Astra for Gaming
What middleBrick covers
- Black-box scanning with no agents or SDK dependencies
- Detection of OWASP API Top 10 risks and LLM adversarial probes
- OpenAPI 3.0/3.1 and Swagger 2.0 parsing with ref resolution
- Authenticated scans with domain verification controls
- CI/CD integration via GitHub Action and MCP Server
- Continuous monitoring with diff detection and webhook alerts
Scope and Limitations of API Security Scanning
API security for gaming platforms requires a clear understanding of what a scanner can and cannot do. middleBrick is a black-box scanner that submits read-only requests and analyzes responses. It does not execute destructive payloads, so it cannot fix, patch, block, or remediate issues. It does not perform active SQL injection or command injection tests, which require intrusive payloads outside the scope of passive detection. It also does not detect business logic vulnerabilities, blind SSRF that relies on out-of-band infrastructure, or guarantee any specific compliance status.
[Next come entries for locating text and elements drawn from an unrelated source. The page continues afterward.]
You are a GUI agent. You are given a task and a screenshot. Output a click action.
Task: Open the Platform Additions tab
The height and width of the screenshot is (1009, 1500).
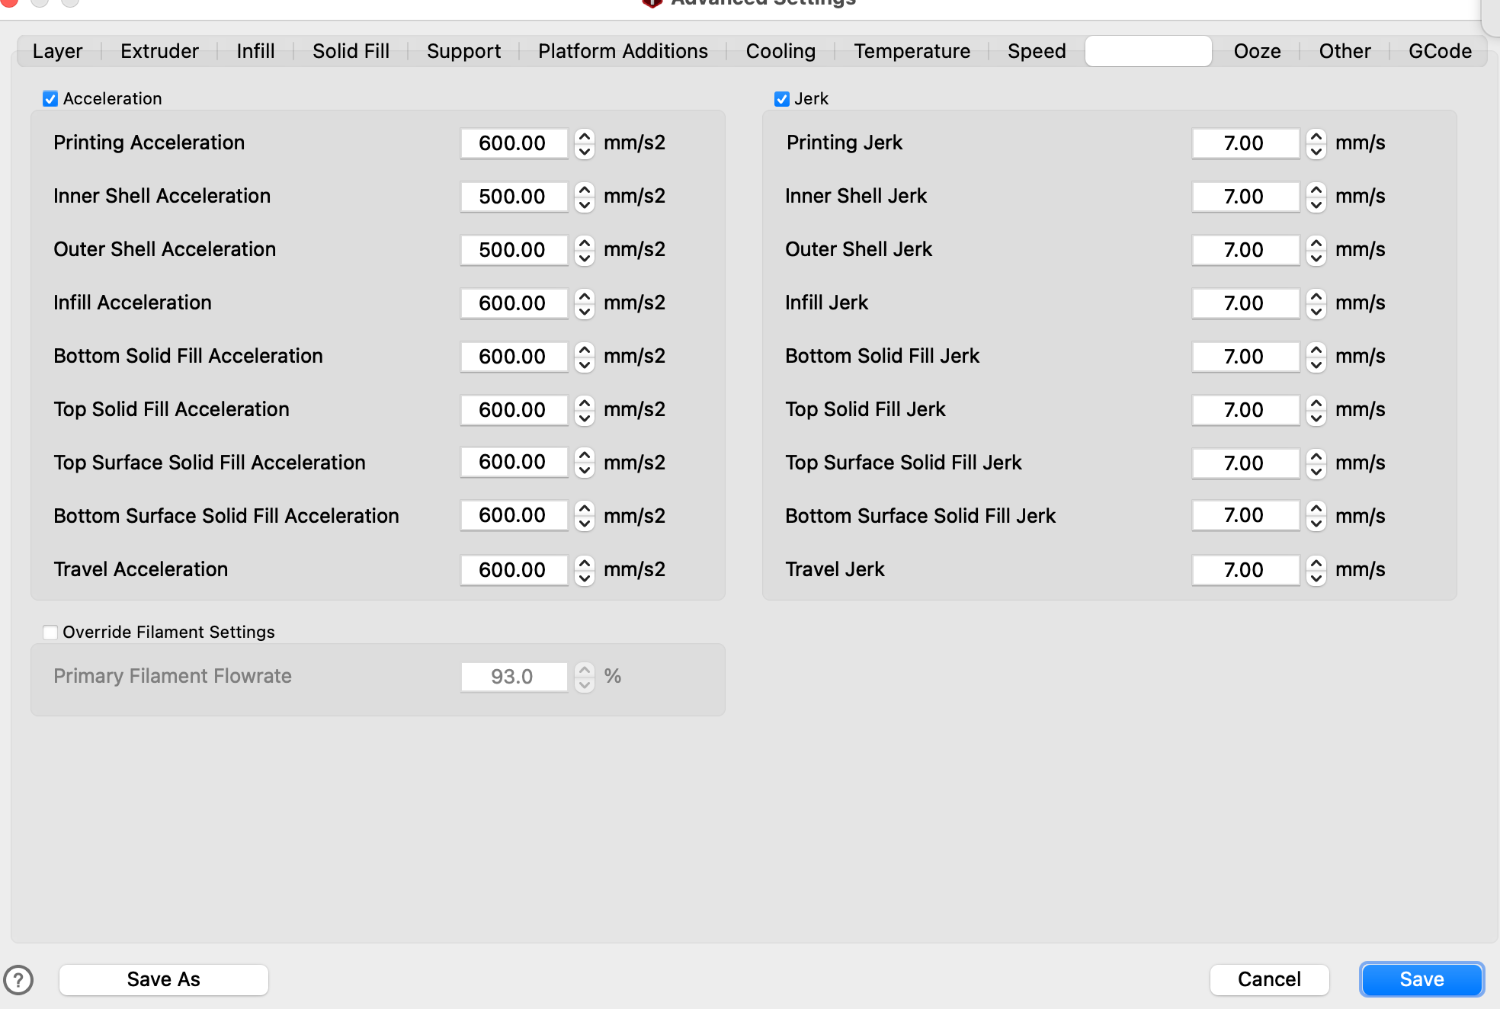[x=622, y=51]
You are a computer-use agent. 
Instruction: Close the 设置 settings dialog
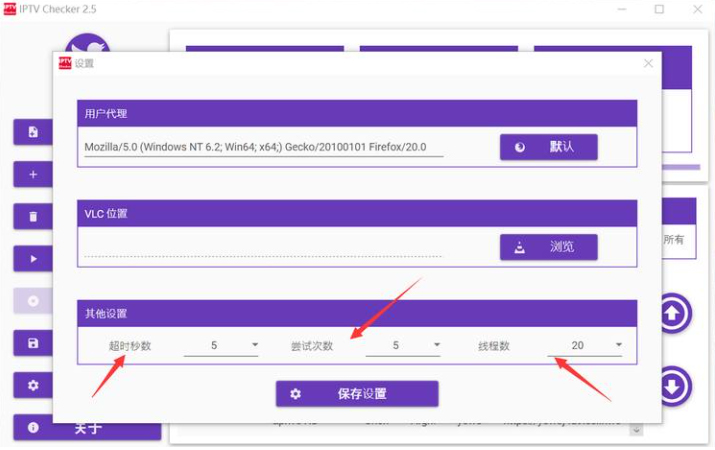[x=648, y=63]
Detection Coverage for Gaming APIs
Gaming APIs often expose authentication tokens, player data, and transactional endpoints that must be protected against enumeration and privilege abuse. This scanner evaluates 12 categories aligned to the OWASP API Top 10 (2023), including Authentication bypass, BOLA and IDOR via sequential ID probing, BFLA and privilege escalation through admin endpoint exposure, and Property Authorization overreach. It checks Input Validation settings such as CORS wildcards and dangerous HTTP methods, as well as Rate Limiting controls, Data Exposure risks including PII and credit card patterns, and Encryption posture like HTTPS redirects and HSTS.
For AI-enabled gaming features, the scanner runs 18 adversarial probes across Quick, Standard, and Deep tiers. These probes test system prompt extraction, instruction override, DAN and roleplay jailbreaks, data exfiltration attempts, cost exploitation, encoding bypasses, translation-embedded injection, few-shot poisoning, markdown injection, multi-turn manipulation, indirect prompt injection, token smuggling, tool-abuse, nested instruction injection, and PII extraction. Sensitive areas such as LLM endpoints are treated with the same rigor as traditional API controls.
OpenAPI Analysis and Integration Context
The scanner parses OpenAPI 3.0, 3.1, and Swagger 2.0 documents with recursive $ref resolution. It cross-references spec definitions against runtime behavior to surface undefined security schemes, sensitive field exposure, deprecated operations, and missing pagination. This approach helps identify mismatches between declared design and actual behavior, which is valuable for gaming APIs that integrate multiple backend services and real-time event streams. The tool does not assume trust in the spec and validates what the endpoint returns under controlled conditions.
Authenticated Scanning and Domain Verification
Authenticated scans, available at the Starter tier and above, support Bearer tokens, API keys, Basic auth, and Cookies. Before credentials are accepted, a domain verification gate checks DNS TXT records or an HTTP well-known file to confirm domain ownership. This ensures that only the legitimate owner can run authenticated scans against a given domain. When credentials are used, the scanner limits forwarded headers to an allowlist that includes Authorization, X-API-Key, Cookie, and X-Custom-* headers.
Compliance Mapping and Reporting
findings map directly to PCI-DSS 4.0, SOC 2 Type II, and OWASP API Top 10 (2023). For other frameworks, the output helps you prepare for audits by aligning with security controls described in relevant standards and supports audit evidence for your internal reviews. The Web Dashboard provides scan records, score trend analysis, and downloadable compliance PDFs, while the CLI and GitHub Action enable CI/CD gating based on score thresholds. Continuous monitoring options include scheduled rescans, diff detection for new or resolved findings, and HMAC-SHA256 signed webhooks with auto-disable after repeated failures.